Evolvable Convolutional Neural Network (CNN)

Parameters

class agilerl.modules.cnn.EvolvableCNN(*args: Any, **kwargs: Any)

The Evolvable Convolutional Neural Network class. Consists of a sequence of convolutional layers with an optional activation function between each layer. Supports using layer normalization. Allows for the following types of architecture mutations during training:

  • Adding or removing convolutional layers

  • Adding or removing channels from convolutional layers

  • Changing the kernel size and stride size of convolutional layers

  • Changing the activation function between layers (e.g.

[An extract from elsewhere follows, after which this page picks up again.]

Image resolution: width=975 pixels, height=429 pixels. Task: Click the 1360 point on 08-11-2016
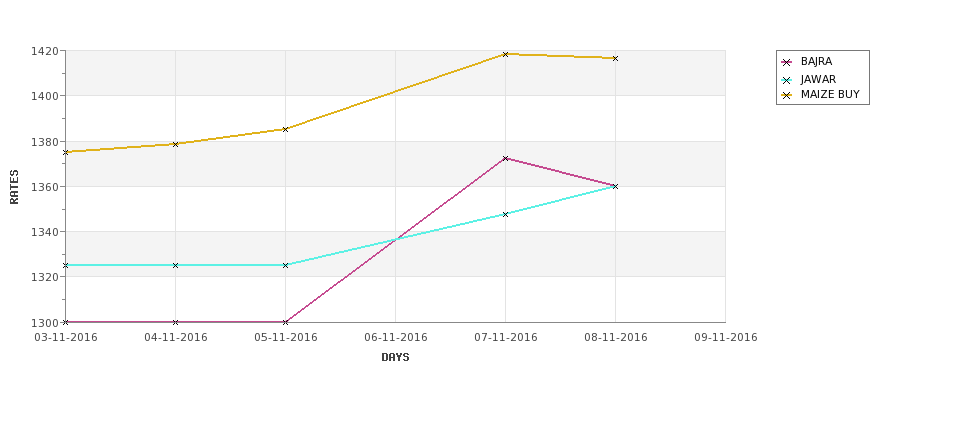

ReLU to GELU)

  • Changing the activation function for the output layer (e.g. ReLU to GELU)

Parameters:
  • input_shape (list[int]) – Input shape

  • num_outputs (int) – Action dimension

  • channel_size (list[int]) – CNN channel size

  • kernel_size (list[KernelSizeType]) – Convolution kernel size

  • stride_size (list[int]) – Convolution stride size

  • sample_input (torch.Tensor | None, optional) – Sample input tensor, defaults to None

  • block_type (Literal["Conv1d", "Conv2d", "Conv3d"], optional) – Type of convolutional block, either ‘Conv1d’, ‘Conv2d’ or ‘Conv3d’, defaults to ‘Conv2d’.

  • activation (str, optional) – CNN activation layer, defaults to ‘ReLU’

  • output_activation (str | None, optional) – MLP output activation layer, defaults to None

  • min_hidden_layers (int, optional) – Minimum number of hidden layers the fully connected layer will shrink down to, defaults to 1

  • max_hidden_layers (int, optional) – Maximum number of hidden layers the fully connected layer will expand to, defaults to 6

  • min_channel_size (int, optional) – Minimum number of channels a convolutional layer can have, defaults to 32

  • max_channel_size (int, optional) – Maximum number of channels a convolutional layer can have, defaults to 256

  • layer_norm (bool, optional) – Normalization between layers, defaults to False

  • init_layers (bool, optional) – Initialise network layers, defaults to True

  • device (str, optional) – Device for accelerated computing, ‘cpu’ or ‘cuda’, defaults to ‘cpu’

  • name (str, optional) – Name of the CNN, defaults to ‘cnn’

  • random_seed (int | None) – Random seed to use for the network. Defaults to None.

property activation: str

Return the activation function of the network.

Returns:

Activation function

Return type:

str

add_channel(hidden_layer: int | None = None, numb_new_channels: int | None = None) dict[str, int]

Add channel to hidden layer of convolutional neural network.

Parameters:
  • hidden_layer (int, optional) – Depth of hidden layer to add channel to, defaults to None

  • numb_new_channels (int, optional) – Number of channels to add to hidden layer, defaults to None

Returns:

Dictionary containing the hidden layer and number of new channels added

Return type:

dict[str, int]

add_layer() None

Add a hidden layer to convolutional neural network.

Returns:

If maximum number of hidden layers is reached, returns a dictionary containing

the hidden layer and number of new channels. :rtype: dict[str, int] | None

change_activation(activation: str, output: bool = False) None

Set the activation function for the network.

Parameters:
  • activation (str) – Activation function to use.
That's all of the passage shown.